I have worked out a system where my tenants MUST send or hand carry their rent (checks and MO’s only) to a mail box rental like the UPS Store. That way the checks and mail can be forwarded to me if I’m out of town. I make all deposits.

My Park Manager handles only rudimentary day to day duties and is my eyes and ears. They are under orders to not accept any checks except at move-in or if the tenant has received a 3-Day Notice. ALL legal documents originate with me and are emailed to the Manager as a PDF. Virtually every document we use is digital. If the Manager receives paper documents they are scanned and emailed to me as PDFs. The only time we use snail mail is for wet signed documents.

I have an e-Fax account setup with voice and fax. The park phone is forwarded to this number. The voice greeting includes an emergency number just in case. All voice messages and faxes are forwarded by e-Fax to the Manager and myself as MP3 or PDF email attachments. All can be retrieved by Smart Phone or Tablet.

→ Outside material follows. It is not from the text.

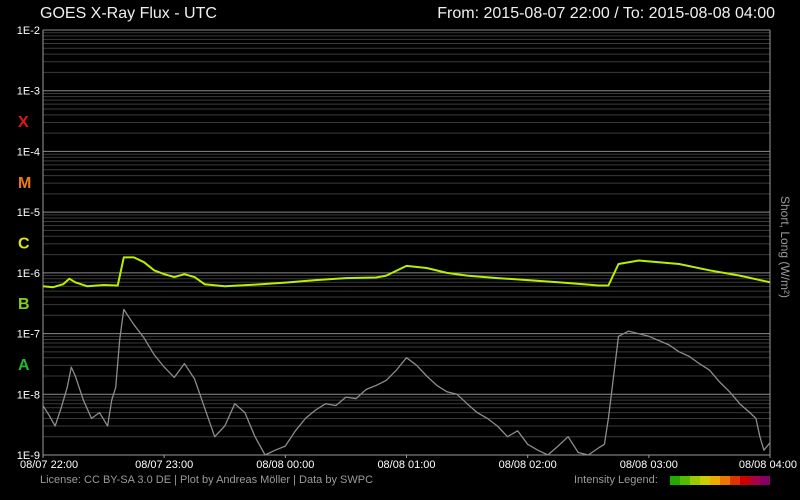 Image resolution: width=800 pixels, height=500 pixels. Describe the element at coordinates (28, 213) in the screenshot. I see `y-tick-label: 1E-5` at that location.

Utility readings are emailed to me by the Manager and I in turn send them to our local utility (PG&E) for calculation. They email me the tenant bills back as PDFs. I send them to the Manager and they pass them out.

I have found that by doing it this way very little happens around the park that I don’t know about. By relying heavily on email I can put photos, voice messages, faxes and emails in digital folders. They are ALL saved for future reference and can be e-mailed to our attorney or accountant as necessary.

Of course there is more to it, but this is the system I wound up with. I’ve been very happy with it and have had three different Managers that have worked with it over the years. Whether I’m in town or not we handle it just the same.

Just to give you another perspective.

This is the law in California.

798.18 LENGTH OF AGREEMENT; COMPARABLE MONTHLY TERMS

(a) A homeowner shall be offered a rental agreement for (1) a term of 12 months, or (2) a

lesser period as the homeowner may request, or (3) a longer period as mutually agreed

upon by both the homeowner and management.

(b) No agreement shall contain any terms or conditions with respect to charges for rent,

utilities, or incidental reasonable service charges that would be different during the first 12

months of the rental agreement from the corresponding terms or conditions that would be

offered to the homeowners on a month-to-month basis.

© No rental agreement for a term of 12 months or less shall include any provision which

authorizes automatic extension or renewal of, or automatically extends or renews, the rental

agreement beyond the initial term for a term longer than 12 months at the sole option of

either the management or the homeowner.

Good luck.

Vasque -

We always install a rent box on-site. It is more convenient for tenants, and there is no ‘check is in the mail’ story. That way we also do not have to pay for a PO Box. The rent boxes generally cost around $500 to install. We get payback of $30+/month for not having to pay for a PO Box, we get paid the rent quicker, and tenants do not have to pay for postage for their rent checks. It is the ultimate win/win.

Thanks,

-jl-

John -

Purchase Frank & Dave’s books if you’ve not done so already. But the rule of thumb is to pay a manager $10/month for every ROH, and $15/month for every POH. Plus free lot rent. Plus $10/lot if the manager has to mow.

As far as manager vs. greeter, we always hire the most technologically savvy person we can find in the park (provided they have the other qualities - nice home, nice car, responsible). We provide our managers with pre-printed deposit slips and envelopes so they can mail all rent checks. Our bookkeeper has read-only access to the bank accounts so the bookkeeper flags any discrepancies. With FaceTime and Skype, it’s like being there yourself.